Niklas Anzinger: Yeah. And going back to the arguments we had on our last episode here, with Gonçalo. He was pointing out, and everyone was discarding the nomads, oh, they’re not permanent or whatever, don’t waste your time with that. But he was pointing out, guys, there’s a funnel. The average nomad is around for two years and then they stay wherever they like the best. And then I was thinking, huh, that’s what I did. Me and my wife, we were nomads for two years, and then, this is the place we like. And actually now many of the people who are also staying, including several couples, have the same story. They’ve been nomads for two years, and it’s like, okay, this is where we’re most values-aligned, we move here. And also, nomads are now legitimately building businesses there. Nomad village, nomad retreats.
Timothy Allen: I agree. But like I say, this is all a learning curve. I’ve had some opinions that a year ago have completely flipped 180 degrees.
Niklas Anzinger: That’s cool.
Timothy Allen: That’s why I like having these conversations. Anyway, Niklas, thanks for talking. And good luck with everything.
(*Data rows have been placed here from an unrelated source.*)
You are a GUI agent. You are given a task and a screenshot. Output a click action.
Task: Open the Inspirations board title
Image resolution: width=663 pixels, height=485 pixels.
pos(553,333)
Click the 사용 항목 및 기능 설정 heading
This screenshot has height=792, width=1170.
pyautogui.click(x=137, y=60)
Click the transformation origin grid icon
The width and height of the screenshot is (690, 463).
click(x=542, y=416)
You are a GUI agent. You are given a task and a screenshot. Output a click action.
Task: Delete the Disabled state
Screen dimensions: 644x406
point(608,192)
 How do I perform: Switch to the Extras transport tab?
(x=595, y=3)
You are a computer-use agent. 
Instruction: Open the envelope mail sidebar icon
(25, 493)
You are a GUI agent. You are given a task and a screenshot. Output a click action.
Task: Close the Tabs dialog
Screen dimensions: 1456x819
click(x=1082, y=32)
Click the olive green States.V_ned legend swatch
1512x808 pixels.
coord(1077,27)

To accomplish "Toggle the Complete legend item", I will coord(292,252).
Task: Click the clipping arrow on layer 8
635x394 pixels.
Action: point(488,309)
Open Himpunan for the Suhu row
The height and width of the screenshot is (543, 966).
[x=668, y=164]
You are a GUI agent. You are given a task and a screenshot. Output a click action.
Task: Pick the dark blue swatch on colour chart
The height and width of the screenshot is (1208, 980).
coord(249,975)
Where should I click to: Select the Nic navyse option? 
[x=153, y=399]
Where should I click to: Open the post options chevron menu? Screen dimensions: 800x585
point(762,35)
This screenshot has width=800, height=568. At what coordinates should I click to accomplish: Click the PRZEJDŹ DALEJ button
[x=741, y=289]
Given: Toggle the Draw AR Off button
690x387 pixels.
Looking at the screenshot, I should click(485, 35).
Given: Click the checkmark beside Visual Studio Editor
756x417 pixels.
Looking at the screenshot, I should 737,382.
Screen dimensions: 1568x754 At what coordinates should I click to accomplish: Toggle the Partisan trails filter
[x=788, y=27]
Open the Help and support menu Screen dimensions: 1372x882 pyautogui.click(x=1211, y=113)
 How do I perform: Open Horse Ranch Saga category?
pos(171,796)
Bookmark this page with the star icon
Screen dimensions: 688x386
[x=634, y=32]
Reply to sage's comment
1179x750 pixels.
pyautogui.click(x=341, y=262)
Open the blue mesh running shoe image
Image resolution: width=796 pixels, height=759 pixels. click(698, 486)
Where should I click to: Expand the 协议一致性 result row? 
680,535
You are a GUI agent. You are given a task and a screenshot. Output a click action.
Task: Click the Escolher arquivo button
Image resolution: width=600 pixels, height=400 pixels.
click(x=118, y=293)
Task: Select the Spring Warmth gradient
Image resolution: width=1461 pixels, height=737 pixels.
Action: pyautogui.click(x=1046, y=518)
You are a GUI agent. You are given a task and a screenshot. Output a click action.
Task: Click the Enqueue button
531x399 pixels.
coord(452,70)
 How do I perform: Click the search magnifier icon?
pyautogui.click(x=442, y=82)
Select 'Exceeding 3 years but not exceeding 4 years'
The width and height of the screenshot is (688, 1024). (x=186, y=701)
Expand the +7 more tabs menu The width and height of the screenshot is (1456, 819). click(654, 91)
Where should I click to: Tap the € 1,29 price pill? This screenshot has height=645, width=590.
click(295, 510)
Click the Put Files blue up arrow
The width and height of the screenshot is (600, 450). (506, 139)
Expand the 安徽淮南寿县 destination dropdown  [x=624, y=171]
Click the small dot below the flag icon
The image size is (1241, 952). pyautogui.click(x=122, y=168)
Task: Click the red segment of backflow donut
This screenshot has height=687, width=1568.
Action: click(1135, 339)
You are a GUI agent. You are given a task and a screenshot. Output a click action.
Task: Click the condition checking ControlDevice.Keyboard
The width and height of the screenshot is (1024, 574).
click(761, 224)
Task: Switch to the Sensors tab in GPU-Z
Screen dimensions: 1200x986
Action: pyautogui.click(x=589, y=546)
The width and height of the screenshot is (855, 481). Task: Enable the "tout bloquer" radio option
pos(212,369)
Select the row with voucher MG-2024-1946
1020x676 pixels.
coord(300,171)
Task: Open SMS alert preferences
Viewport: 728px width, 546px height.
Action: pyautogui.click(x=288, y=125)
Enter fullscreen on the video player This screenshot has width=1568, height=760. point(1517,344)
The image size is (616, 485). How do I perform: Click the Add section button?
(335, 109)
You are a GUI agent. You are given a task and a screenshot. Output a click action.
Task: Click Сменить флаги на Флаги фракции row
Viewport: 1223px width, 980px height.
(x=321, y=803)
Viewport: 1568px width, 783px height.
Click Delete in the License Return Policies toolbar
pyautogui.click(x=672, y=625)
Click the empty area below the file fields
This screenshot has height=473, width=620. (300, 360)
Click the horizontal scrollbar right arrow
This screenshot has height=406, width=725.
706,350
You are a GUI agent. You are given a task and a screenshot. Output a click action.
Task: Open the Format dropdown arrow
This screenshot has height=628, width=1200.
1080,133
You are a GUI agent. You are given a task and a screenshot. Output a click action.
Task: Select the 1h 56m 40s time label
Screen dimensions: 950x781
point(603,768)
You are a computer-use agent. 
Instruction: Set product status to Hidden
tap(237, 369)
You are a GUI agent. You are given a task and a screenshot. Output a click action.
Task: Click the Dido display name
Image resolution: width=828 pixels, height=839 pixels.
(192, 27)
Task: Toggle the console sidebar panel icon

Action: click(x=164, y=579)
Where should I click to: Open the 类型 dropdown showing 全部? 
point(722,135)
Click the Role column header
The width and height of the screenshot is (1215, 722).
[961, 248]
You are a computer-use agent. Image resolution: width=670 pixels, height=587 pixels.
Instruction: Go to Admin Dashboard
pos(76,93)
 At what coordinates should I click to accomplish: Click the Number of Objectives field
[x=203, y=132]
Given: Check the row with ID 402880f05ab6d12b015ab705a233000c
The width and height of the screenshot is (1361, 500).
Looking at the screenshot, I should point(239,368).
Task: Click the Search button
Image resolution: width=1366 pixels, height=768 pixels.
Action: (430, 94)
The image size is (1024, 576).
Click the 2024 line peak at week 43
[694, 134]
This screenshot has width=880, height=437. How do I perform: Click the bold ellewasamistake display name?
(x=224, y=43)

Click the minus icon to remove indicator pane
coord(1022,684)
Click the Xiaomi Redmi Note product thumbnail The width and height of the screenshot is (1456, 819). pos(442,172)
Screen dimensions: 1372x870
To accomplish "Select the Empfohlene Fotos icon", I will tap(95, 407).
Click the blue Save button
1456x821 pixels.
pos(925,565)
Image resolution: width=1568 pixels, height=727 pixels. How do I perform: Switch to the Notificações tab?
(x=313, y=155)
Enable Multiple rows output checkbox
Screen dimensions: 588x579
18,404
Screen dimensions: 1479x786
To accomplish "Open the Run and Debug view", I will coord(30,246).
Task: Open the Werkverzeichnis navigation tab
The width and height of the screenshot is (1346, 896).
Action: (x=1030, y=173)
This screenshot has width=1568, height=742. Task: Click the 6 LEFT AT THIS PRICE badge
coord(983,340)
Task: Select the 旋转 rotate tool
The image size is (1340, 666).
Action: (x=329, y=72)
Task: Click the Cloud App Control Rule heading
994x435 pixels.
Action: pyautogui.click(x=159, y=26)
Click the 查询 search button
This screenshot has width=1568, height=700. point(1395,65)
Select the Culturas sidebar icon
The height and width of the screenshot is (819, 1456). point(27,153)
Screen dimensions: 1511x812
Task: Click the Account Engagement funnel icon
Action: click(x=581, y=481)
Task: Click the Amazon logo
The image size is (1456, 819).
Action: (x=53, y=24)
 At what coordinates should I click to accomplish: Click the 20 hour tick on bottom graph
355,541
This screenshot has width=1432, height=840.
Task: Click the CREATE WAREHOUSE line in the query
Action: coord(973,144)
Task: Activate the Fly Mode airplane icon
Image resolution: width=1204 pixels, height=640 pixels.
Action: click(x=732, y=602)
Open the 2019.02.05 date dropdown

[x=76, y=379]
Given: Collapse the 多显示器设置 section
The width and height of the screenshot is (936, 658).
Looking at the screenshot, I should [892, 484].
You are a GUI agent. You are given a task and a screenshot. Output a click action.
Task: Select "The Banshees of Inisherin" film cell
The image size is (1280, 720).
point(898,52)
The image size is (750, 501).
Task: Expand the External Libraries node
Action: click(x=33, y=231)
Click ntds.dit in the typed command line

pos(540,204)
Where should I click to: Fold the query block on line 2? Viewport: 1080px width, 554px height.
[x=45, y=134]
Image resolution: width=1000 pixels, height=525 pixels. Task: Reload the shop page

And I’ll see you in Próspera for our event coming up.
Niklas Anzinger: Thanks for having me on again. That was fun.
Notes:
This transcript was reconstructed from the episode’s raw machine timestamps. Speaker labels, timestamps, repeated fillers, obvious false starts and ASR line breaks were removed or tidied for readability. The meaning, voice, swearing and main order of the conversation were preserved.
The Veritas Villages sponsor read and Timothy’s solo episode introduction were omitted from the conversation transcript.
Proper nouns were checked against web sources. The following ASR errors were corrected: “Nicholas Anzinger” to Niklas Anzinger; “Patrick Friedman” to Patri Friedman (Timothy later refers to him as “Patri”); “Minisocle / mini circle” to Minicircle; “Demis has” to Demis Hassabis; “Chachiput / ChedGPT” to ChatGPT; “tzibrandi / Sitsi Brandy” to Sid Sijbrandij (GitLab founder); “Marty McCarty” to Marty Makary (FDA); “coal memo” to Cole Memo; “Cremeo / Cremio” to Cremieux; “Tomas Poello / Thomas Pollo” to Thomas Pueyo (his article series is “Charter Territories” on the “Uncharted Territories” Substack); “Gonjalo” to Gonçalo (Gonçalo Hall); “Carlo Pineda” to Carlos Pineda; “Okidia / Orkidea” to Orquídea; “cedar mozano / Zidane Morazana” to Ciudad Morazán; “Massimo” surname is Mazzone; the Substack is Infinita City Times; the company Infinita City was previously called Vitalia.
Two proper nouns could not be confirmed and should be checked against the audio before publication. The deep-water port Niklas refers to (rendered by the ASR as “Satu Yiport / statuier port”) is given here as the Satuyé port, but the exact name and spelling are uncertain. The New Hampshire church lobbyist is named only as Ian in the audio, with no surname given.
The Próspera district names (“Bay District,” “Pristine”) are transcribed phonetically from the audio and should be verified against Próspera’s own materials, as should “Trey,” the name of the person Niklas mentions working on US acceleration zones.
No external fact-checking has been applied to factual claims made by either speaker.